Trabajo
desde muy chica, trabajar es una elección y también una pasión en mi vida y
encima me pagan.
Hoy
a la mañana, una amiga ex jefa me llama y me dice que se despertó riéndose a
las carcajadas porque soñó conmigo. Me empecé a acordar de nuestros momentos y
no paré de reirme en toda la mañana. Me alegró el día.
Asi
soy yo, adentro y afuera.
Una
vez una persona me dijo que no estaba de acuerdo con mi forma de trabajar, pero
con la persona estaba re bien.
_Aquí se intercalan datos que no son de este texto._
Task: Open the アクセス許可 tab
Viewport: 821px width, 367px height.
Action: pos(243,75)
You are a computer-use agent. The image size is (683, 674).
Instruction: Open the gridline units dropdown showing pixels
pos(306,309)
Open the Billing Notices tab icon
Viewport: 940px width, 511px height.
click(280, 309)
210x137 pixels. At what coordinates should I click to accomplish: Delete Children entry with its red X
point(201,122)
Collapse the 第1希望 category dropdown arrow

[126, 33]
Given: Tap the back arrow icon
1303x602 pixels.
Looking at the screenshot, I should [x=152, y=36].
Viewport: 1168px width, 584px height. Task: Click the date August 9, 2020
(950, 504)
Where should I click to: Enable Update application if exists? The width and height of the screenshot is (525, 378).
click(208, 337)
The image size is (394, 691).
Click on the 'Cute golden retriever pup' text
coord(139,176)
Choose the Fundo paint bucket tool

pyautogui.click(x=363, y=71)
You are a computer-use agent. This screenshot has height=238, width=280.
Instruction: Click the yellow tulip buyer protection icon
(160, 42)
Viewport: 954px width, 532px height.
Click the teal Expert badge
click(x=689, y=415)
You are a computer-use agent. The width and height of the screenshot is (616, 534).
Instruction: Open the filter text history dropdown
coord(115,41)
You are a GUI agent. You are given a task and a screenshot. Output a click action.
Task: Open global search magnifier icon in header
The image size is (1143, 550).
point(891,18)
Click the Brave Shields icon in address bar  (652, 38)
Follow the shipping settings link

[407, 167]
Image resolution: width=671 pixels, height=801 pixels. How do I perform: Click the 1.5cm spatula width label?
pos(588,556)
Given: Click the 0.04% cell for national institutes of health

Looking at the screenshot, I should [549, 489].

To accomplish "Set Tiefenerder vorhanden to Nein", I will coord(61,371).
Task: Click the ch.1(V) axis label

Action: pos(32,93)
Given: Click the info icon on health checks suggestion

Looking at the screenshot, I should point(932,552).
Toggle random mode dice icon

La miré a los ojos y le dije entonces estas
confundida con un problema tuyo personal, porque yo soy la misma persona en
cualquier lado.
Si,
he tenido pros y contras, entre tanta felicidad, esa vez fue la única vez que
me sentí mal en un lugar porque alguien me cambiaba de mi puesto de trabajo y
no importaba como directamente afectaba el trabajo de mis compañeros.
Al
terminar hoy mi día, me llega un mail de LinkedIn, un jefe me envía una
recomendación que me llenó de alegría, porque el trabajo en equipo tiene esas
cosas, el reconocimiento…
Y
terminé de darme cuenta que al final de todas mis jornadas laborales, si en el
trabajo no hay que hacer amistades, siempre me quedó alguna colgada, que de cada
lugar que me fui mantuve los contactos, que cada vez que me cruzo con alguien
se alegra al verme, que todos los recuerdos que tienen son de mis carcajadas
que se escuchaban desde otra oficina…
Y es que al fin y al cabo no estoy tan equivocada, el trabajo dignifica y no solo
nutre tu currículum para lograr una carrera que puede ser exitosa, sino que además marca a
fuego las huellas que vas dejando en las personas que comparten cada día que
pasa.
Esos son mis mejores logros, el éxito y mis ganancias, capitalizar buena gente y siempre estar en contacto.